→ **Your objective**: Transcribe all records, preserving every character.

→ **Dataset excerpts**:
-*-*-
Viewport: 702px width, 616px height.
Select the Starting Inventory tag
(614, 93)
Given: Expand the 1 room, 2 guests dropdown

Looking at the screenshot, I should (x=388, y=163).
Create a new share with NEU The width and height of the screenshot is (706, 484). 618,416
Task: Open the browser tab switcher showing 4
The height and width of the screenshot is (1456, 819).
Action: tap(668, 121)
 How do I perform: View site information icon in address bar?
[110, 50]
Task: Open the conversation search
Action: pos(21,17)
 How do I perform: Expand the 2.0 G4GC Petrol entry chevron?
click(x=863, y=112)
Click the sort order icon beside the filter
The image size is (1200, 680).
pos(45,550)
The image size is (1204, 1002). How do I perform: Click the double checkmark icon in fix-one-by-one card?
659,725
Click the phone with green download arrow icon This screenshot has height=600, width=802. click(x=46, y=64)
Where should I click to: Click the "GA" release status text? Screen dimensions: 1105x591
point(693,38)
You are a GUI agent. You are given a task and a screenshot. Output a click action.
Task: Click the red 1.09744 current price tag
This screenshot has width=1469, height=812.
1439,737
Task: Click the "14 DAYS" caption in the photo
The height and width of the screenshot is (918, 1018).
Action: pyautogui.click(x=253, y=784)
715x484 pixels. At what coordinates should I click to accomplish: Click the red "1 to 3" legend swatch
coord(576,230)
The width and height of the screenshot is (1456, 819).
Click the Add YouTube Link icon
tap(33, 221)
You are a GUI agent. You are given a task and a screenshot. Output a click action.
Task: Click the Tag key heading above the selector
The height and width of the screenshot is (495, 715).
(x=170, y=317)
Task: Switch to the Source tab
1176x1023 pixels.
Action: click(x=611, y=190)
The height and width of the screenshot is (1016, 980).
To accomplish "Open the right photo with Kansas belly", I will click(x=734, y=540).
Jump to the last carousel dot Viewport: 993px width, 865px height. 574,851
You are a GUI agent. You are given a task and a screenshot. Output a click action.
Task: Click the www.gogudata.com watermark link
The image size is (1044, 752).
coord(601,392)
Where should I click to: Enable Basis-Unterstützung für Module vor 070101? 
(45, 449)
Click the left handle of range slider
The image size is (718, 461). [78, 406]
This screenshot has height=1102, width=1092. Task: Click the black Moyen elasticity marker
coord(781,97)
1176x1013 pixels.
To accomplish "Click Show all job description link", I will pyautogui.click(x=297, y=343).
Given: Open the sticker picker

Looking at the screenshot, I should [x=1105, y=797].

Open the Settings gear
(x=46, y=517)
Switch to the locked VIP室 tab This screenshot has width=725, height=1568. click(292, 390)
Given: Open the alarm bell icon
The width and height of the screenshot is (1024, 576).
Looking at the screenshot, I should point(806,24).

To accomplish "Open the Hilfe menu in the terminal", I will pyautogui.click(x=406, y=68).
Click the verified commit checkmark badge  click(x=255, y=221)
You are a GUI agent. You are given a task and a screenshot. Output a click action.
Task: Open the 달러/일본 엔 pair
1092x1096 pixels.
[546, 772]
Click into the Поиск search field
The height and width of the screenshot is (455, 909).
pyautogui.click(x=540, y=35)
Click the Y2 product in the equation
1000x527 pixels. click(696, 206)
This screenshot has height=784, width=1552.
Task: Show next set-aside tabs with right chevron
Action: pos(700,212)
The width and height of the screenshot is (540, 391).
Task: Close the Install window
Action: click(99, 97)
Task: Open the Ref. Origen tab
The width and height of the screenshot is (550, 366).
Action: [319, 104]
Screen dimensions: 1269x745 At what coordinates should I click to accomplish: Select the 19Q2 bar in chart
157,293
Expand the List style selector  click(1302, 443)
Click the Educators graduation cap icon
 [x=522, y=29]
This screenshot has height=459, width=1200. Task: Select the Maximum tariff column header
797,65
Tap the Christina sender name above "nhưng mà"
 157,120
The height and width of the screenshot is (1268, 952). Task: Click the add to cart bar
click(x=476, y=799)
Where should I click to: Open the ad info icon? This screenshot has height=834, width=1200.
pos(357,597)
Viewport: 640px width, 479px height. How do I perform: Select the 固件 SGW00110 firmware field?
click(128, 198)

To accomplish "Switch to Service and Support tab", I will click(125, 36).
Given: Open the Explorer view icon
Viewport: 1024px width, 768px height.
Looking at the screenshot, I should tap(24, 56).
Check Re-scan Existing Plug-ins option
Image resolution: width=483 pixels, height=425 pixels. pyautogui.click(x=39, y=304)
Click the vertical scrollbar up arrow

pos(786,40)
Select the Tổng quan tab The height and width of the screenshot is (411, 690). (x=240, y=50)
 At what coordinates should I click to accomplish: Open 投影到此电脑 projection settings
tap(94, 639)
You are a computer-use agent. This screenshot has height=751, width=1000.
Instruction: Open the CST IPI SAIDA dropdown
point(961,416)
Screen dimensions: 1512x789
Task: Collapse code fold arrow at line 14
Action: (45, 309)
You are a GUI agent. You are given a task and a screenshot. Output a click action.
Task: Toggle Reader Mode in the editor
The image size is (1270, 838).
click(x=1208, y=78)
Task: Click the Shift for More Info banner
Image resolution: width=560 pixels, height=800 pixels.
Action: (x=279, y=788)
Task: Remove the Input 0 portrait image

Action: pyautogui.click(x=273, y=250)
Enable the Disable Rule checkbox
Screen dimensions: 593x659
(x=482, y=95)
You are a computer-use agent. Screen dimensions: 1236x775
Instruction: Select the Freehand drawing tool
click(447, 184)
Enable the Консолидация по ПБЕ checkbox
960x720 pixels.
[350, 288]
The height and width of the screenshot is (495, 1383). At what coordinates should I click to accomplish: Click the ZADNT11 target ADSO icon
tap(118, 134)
-*-*-
→ **Answer area**:
Viewport: 702px width, 616px height.
Select the Starting Inventory tag
(614, 93)
Given: Expand the 1 room, 2 guests dropdown

Looking at the screenshot, I should (x=388, y=163).
Create a new share with NEU The width and height of the screenshot is (706, 484). 618,416
Task: Open the browser tab switcher showing 4
The height and width of the screenshot is (1456, 819).
Action: tap(668, 121)
 How do I perform: View site information icon in address bar?
[110, 50]
Task: Open the conversation search
Action: pos(21,17)
 How do I perform: Expand the 2.0 G4GC Petrol entry chevron?
click(x=863, y=112)
Click the sort order icon beside the filter
The image size is (1200, 680).
pos(45,550)
The image size is (1204, 1002). How do I perform: Click the double checkmark icon in fix-one-by-one card?
659,725
Click the phone with green download arrow icon This screenshot has height=600, width=802. click(x=46, y=64)
Where should I click to: Click the "GA" release status text? Screen dimensions: 1105x591
point(693,38)
You are a GUI agent. You are given a task and a screenshot. Output a click action.
Task: Click the red 1.09744 current price tag
This screenshot has width=1469, height=812.
1439,737
Task: Click the "14 DAYS" caption in the photo
The height and width of the screenshot is (918, 1018).
Action: pyautogui.click(x=253, y=784)
715x484 pixels. At what coordinates should I click to accomplish: Click the red "1 to 3" legend swatch
coord(576,230)
The width and height of the screenshot is (1456, 819).
Click the Add YouTube Link icon
tap(33, 221)
You are a GUI agent. You are given a task and a screenshot. Output a click action.
Task: Click the Tag key heading above the selector
The height and width of the screenshot is (495, 715).
(x=170, y=317)
Task: Switch to the Source tab
1176x1023 pixels.
Action: click(x=611, y=190)
The height and width of the screenshot is (1016, 980).
To accomplish "Open the right photo with Kansas belly", I will click(x=734, y=540).
Jump to the last carousel dot Viewport: 993px width, 865px height. 574,851
You are a GUI agent. You are given a task and a screenshot. Output a click action.
Task: Click the www.gogudata.com watermark link
The image size is (1044, 752).
coord(601,392)
Where should I click to: Enable Basis-Unterstützung für Module vor 070101? 
(45, 449)
Click the left handle of range slider
The image size is (718, 461). [78, 406]
This screenshot has height=1102, width=1092. Task: Click the black Moyen elasticity marker
coord(781,97)
1176x1013 pixels.
To accomplish "Click Show all job description link", I will pyautogui.click(x=297, y=343).
Given: Open the sticker picker

Looking at the screenshot, I should [x=1105, y=797].

Open the Settings gear
(x=46, y=517)
Switch to the locked VIP室 tab This screenshot has width=725, height=1568. click(292, 390)
Given: Open the alarm bell icon
The width and height of the screenshot is (1024, 576).
Looking at the screenshot, I should point(806,24).

To accomplish "Open the Hilfe menu in the terminal", I will pyautogui.click(x=406, y=68).
Click the verified commit checkmark badge  click(x=255, y=221)
You are a GUI agent. You are given a task and a screenshot. Output a click action.
Task: Open the 달러/일본 엔 pair
1092x1096 pixels.
[546, 772]
Click into the Поиск search field
The height and width of the screenshot is (455, 909).
pyautogui.click(x=540, y=35)
Click the Y2 product in the equation
1000x527 pixels. click(696, 206)
This screenshot has height=784, width=1552.
Task: Show next set-aside tabs with right chevron
Action: pos(700,212)
The width and height of the screenshot is (540, 391).
Task: Close the Install window
Action: click(99, 97)
Task: Open the Ref. Origen tab
The width and height of the screenshot is (550, 366).
Action: [319, 104]
Screen dimensions: 1269x745 At what coordinates should I click to accomplish: Select the 19Q2 bar in chart
157,293
Expand the List style selector  click(1302, 443)
Click the Educators graduation cap icon
 [x=522, y=29]
This screenshot has height=459, width=1200. Task: Select the Maximum tariff column header
797,65
Tap the Christina sender name above "nhưng mà"
 157,120
The height and width of the screenshot is (1268, 952). Task: Click the add to cart bar
click(x=476, y=799)
Where should I click to: Open the ad info icon? This screenshot has height=834, width=1200.
pos(357,597)
Viewport: 640px width, 479px height. How do I perform: Select the 固件 SGW00110 firmware field?
click(128, 198)

To accomplish "Switch to Service and Support tab", I will click(125, 36).
Given: Open the Explorer view icon
Viewport: 1024px width, 768px height.
Looking at the screenshot, I should tap(24, 56).
Check Re-scan Existing Plug-ins option
Image resolution: width=483 pixels, height=425 pixels. pyautogui.click(x=39, y=304)
Click the vertical scrollbar up arrow

pos(786,40)
Select the Tổng quan tab The height and width of the screenshot is (411, 690). (x=240, y=50)
 At what coordinates should I click to accomplish: Open 投影到此电脑 projection settings
tap(94, 639)
You are a computer-use agent. This screenshot has height=751, width=1000.
Instruction: Open the CST IPI SAIDA dropdown
point(961,416)
Screen dimensions: 1512x789
Task: Collapse code fold arrow at line 14
Action: (45, 309)
You are a GUI agent. You are given a task and a screenshot. Output a click action.
Task: Toggle Reader Mode in the editor
The image size is (1270, 838).
click(x=1208, y=78)
Task: Click the Shift for More Info banner
Image resolution: width=560 pixels, height=800 pixels.
Action: (x=279, y=788)
Task: Remove the Input 0 portrait image

Action: pyautogui.click(x=273, y=250)
Enable the Disable Rule checkbox
Screen dimensions: 593x659
(x=482, y=95)
You are a computer-use agent. Screen dimensions: 1236x775
Instruction: Select the Freehand drawing tool
click(447, 184)
Enable the Консолидация по ПБЕ checkbox
960x720 pixels.
[350, 288]
The height and width of the screenshot is (495, 1383). At what coordinates should I click to accomplish: Click the ZADNT11 target ADSO icon
tap(118, 134)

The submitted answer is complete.